Directions for this task: Copy each line of the listing below exactly.

Records shown:
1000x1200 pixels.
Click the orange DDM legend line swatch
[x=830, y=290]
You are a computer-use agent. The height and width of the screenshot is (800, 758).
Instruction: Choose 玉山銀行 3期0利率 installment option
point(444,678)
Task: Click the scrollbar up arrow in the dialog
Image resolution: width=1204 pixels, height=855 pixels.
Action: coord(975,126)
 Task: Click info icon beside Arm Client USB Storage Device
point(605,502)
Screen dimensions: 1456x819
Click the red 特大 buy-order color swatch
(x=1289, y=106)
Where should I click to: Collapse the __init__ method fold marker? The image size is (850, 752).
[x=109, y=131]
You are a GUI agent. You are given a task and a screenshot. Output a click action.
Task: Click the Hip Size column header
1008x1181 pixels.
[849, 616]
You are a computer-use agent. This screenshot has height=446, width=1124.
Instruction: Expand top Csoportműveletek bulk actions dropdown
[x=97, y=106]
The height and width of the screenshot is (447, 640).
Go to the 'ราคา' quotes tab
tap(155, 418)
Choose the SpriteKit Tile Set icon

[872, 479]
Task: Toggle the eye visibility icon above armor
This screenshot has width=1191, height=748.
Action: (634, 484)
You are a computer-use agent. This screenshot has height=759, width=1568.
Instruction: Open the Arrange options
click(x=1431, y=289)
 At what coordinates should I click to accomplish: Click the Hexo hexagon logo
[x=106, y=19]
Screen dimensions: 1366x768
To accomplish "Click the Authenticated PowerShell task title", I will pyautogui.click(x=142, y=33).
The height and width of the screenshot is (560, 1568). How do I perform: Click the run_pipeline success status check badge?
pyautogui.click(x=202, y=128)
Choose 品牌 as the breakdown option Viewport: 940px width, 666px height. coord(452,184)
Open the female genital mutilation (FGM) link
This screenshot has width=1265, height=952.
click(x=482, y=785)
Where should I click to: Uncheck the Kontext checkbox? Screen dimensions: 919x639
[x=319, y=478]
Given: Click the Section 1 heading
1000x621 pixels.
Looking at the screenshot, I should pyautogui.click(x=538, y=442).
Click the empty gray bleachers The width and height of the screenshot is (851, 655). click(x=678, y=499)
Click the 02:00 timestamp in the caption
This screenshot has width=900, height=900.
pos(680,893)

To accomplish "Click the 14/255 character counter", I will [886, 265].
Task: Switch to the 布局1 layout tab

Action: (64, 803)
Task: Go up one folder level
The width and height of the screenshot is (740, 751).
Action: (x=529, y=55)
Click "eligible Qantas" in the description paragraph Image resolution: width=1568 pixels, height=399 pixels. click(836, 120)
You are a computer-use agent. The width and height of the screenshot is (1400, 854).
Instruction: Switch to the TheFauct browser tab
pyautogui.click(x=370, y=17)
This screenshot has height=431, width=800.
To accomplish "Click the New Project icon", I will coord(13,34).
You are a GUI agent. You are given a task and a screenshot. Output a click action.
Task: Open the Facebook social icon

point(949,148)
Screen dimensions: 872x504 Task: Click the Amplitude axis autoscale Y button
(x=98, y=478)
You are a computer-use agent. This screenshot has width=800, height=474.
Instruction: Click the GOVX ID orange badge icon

Written answer:
1000x1200 pixels.
Click the orange DDM legend line swatch
[x=830, y=290]
You are a computer-use agent. The height and width of the screenshot is (800, 758).
Instruction: Choose 玉山銀行 3期0利率 installment option
point(444,678)
Task: Click the scrollbar up arrow in the dialog
Image resolution: width=1204 pixels, height=855 pixels.
Action: coord(975,126)
 Task: Click info icon beside Arm Client USB Storage Device
point(605,502)
Screen dimensions: 1456x819
Click the red 特大 buy-order color swatch
(x=1289, y=106)
Where should I click to: Collapse the __init__ method fold marker? The image size is (850, 752).
[x=109, y=131]
You are a GUI agent. You are given a task and a screenshot. Output a click action.
Task: Click the Hip Size column header
1008x1181 pixels.
[849, 616]
You are a computer-use agent. This screenshot has height=446, width=1124.
Instruction: Expand top Csoportműveletek bulk actions dropdown
[x=97, y=106]
The height and width of the screenshot is (447, 640).
Go to the 'ราคา' quotes tab
tap(155, 418)
Choose the SpriteKit Tile Set icon

[872, 479]
Task: Toggle the eye visibility icon above armor
This screenshot has width=1191, height=748.
Action: (634, 484)
You are a computer-use agent. This screenshot has height=759, width=1568.
Instruction: Open the Arrange options
click(x=1431, y=289)
 At what coordinates should I click to accomplish: Click the Hexo hexagon logo
[x=106, y=19]
Screen dimensions: 1366x768
To accomplish "Click the Authenticated PowerShell task title", I will pyautogui.click(x=142, y=33).
The height and width of the screenshot is (560, 1568). How do I perform: Click the run_pipeline success status check badge?
pyautogui.click(x=202, y=128)
Choose 品牌 as the breakdown option Viewport: 940px width, 666px height. coord(452,184)
Open the female genital mutilation (FGM) link
This screenshot has width=1265, height=952.
click(x=482, y=785)
Where should I click to: Uncheck the Kontext checkbox? Screen dimensions: 919x639
[x=319, y=478]
Given: Click the Section 1 heading
1000x621 pixels.
Looking at the screenshot, I should pyautogui.click(x=538, y=442).
Click the empty gray bleachers The width and height of the screenshot is (851, 655). click(x=678, y=499)
Click the 02:00 timestamp in the caption
This screenshot has width=900, height=900.
pos(680,893)

To accomplish "Click the 14/255 character counter", I will [886, 265].
Task: Switch to the 布局1 layout tab

Action: (64, 803)
Task: Go up one folder level
The width and height of the screenshot is (740, 751).
Action: (x=529, y=55)
Click "eligible Qantas" in the description paragraph Image resolution: width=1568 pixels, height=399 pixels. click(836, 120)
You are a computer-use agent. The width and height of the screenshot is (1400, 854).
Instruction: Switch to the TheFauct browser tab
pyautogui.click(x=370, y=17)
This screenshot has height=431, width=800.
To accomplish "Click the New Project icon", I will coord(13,34).
You are a GUI agent. You are given a task and a screenshot. Output a click action.
Task: Open the Facebook social icon

point(949,148)
Screen dimensions: 872x504 Task: Click the Amplitude axis autoscale Y button
(x=98, y=478)
You are a computer-use agent. This screenshot has width=800, height=474.
Instruction: Click the GOVX ID orange badge icon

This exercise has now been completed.